Perhaps it’s technically the New York Timesthat’s saying a “flaw” is what allowed Roof, the Charleston church killer, to buy a gun. “Flaw” is the word used in the NYTheadline. The actual communication from the FBI is summarized this way in the text:
A loophole in the system and an error by the F.B.I. allowed the man, Dylann Roof, to buy the .45-caliber handgun despite having previously admitted to drug possession, officials said.
The “error” by the FBI stands up to scrutiny as an actual error. The “loophole” in the background check system is another story. Here’s the extended summary from NYT:
Mr. Roof first tried to buy the gun on April 11, from a dealer in South Carolina.
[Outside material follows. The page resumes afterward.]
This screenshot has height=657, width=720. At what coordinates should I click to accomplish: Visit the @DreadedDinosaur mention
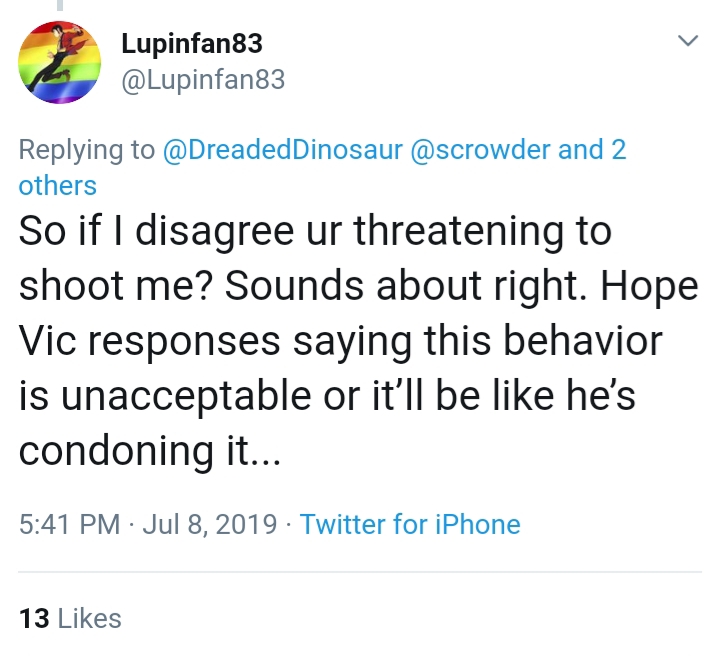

The F.B.I., which conducts background checks for gun sales, did not give the dealer approval to proceed with the purchase because the bureau needed to do more investigating about Mr. Roof’s s criminal history.
Under federal law, the F.B.I. has three days to determine whether there is sufficient evidence to deny the purchase. If the bureau cannot come up with an answer, the purchaser can return to the dealer and buy the gun.
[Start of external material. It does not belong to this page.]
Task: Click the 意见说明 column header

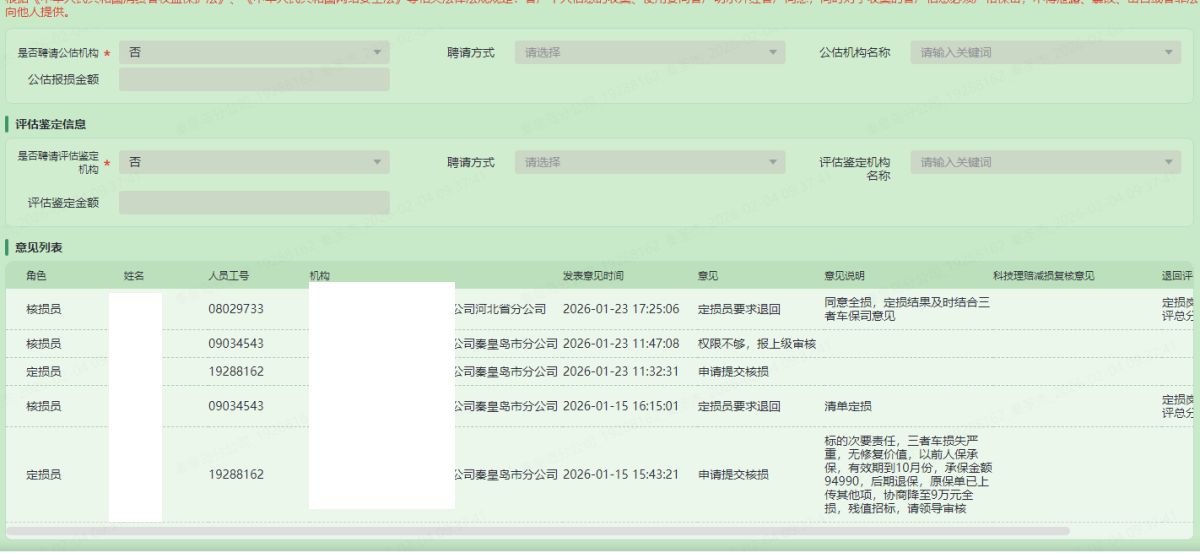Action: [x=844, y=276]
In the case of Mr. Roof, the F.B.I. failed to gain access to a police report in which he admitted to having been in possession of a controlled substance, which would have disqualified him from purchasing the weapon. The F.B.I. said that confusion about where the arrest had occurred had prevented it from acquiring the arrest record in a timely fashion.
Mr. Roof’s application was not resolved within the three-day limit because the F.B.I. was still trying to get the arrest record, and he returned to store and was sold the gun.
Many major national gun dealers, like Walmart, will not sell the weapon to the buyer if they do not have an answer from F.B.I., but many smaller stores will.
The “error”
Without ragging on the FBI, we can still judge that the explanation about the error sounds a little mealy-mouthed. If the FBI knew that there had been an arrest – which seems to be implied by the sentence in the NYT story – it shouldn’t have taken three days to find outwhere it happened. Agency “error” does seem to fit what happened here.
There is also the point, however, that it’s quite possible for a prospective “Dylann Roof” to attempt a gun purchase with no arrest record, and no record of pleading to possession.
The facts of this case don’t drive us to change the law. Changing the law wouldn’t prevent the human error at the FBI, nor would it ensure that a potential mass murderer with no criminal record would be denied a gun. There’s no such thing as a law that will prevent every undesired outcome.
The “loophole”
The fact that many dealers don’t wait past the three-day federal window to complete a gun sale is being characterized as a “loophole” or “flaw.” But the three-day window has an end date for a reason.
If dealers were required by law to wait until the federal authorities gave them a response, gun buyers would be entirely at the mercy of the federal government. Federal agencies could slow-roll all background checks if they wanted to, and leave gun buyers in limbo indefinitely.
Does anyone doubt that the Obama administration would do just that, if gun sellers were required to wait for a formal response from the feds before completing a gun sale?
The federal law was designed to put the onus on the government to find disqualifying information about prospective gun buyers within a reasonable window. This isn’t a bug in the system; it’s a feature. (If she hadn’t been killed by her ex-boyfriend on 3 June, you could askCarol Bowne of New Jersey – who applied to New Jersey for a handgun permit to protect herself on 21 April – whether extended waiting periods imposed by government authorities are a net positive or not.)
The solution?
No law can be made human-error-proof, and it’s a non-starter to leave it in the hands of federal agencies how long a seller and buyer have to wait to complete a gun sale. Congress is right to insist that government, not citizens, bear the onus of the background-check time window.
But there’s clearly a common-sense approach here. If the likelihood of administrative error at the FBI could be reduced, by increasing the FBI’s manning or automation, then do that. Maybe the FBI is undermanned or underequipped for meeting the three-day background-check window. Fix that problem.
Doing that won’t prevent every bad outcome, but if we take the FBI’s word for it, in the particular case of Dylann Roof, it might very well have been the thing that would have kept a commercially purchased gun out of his hands, at least for a little bit longer.
Of course, he could also have found a way to get a gun without going to a licensed dealer or a gun show. No law will ever make that impossible.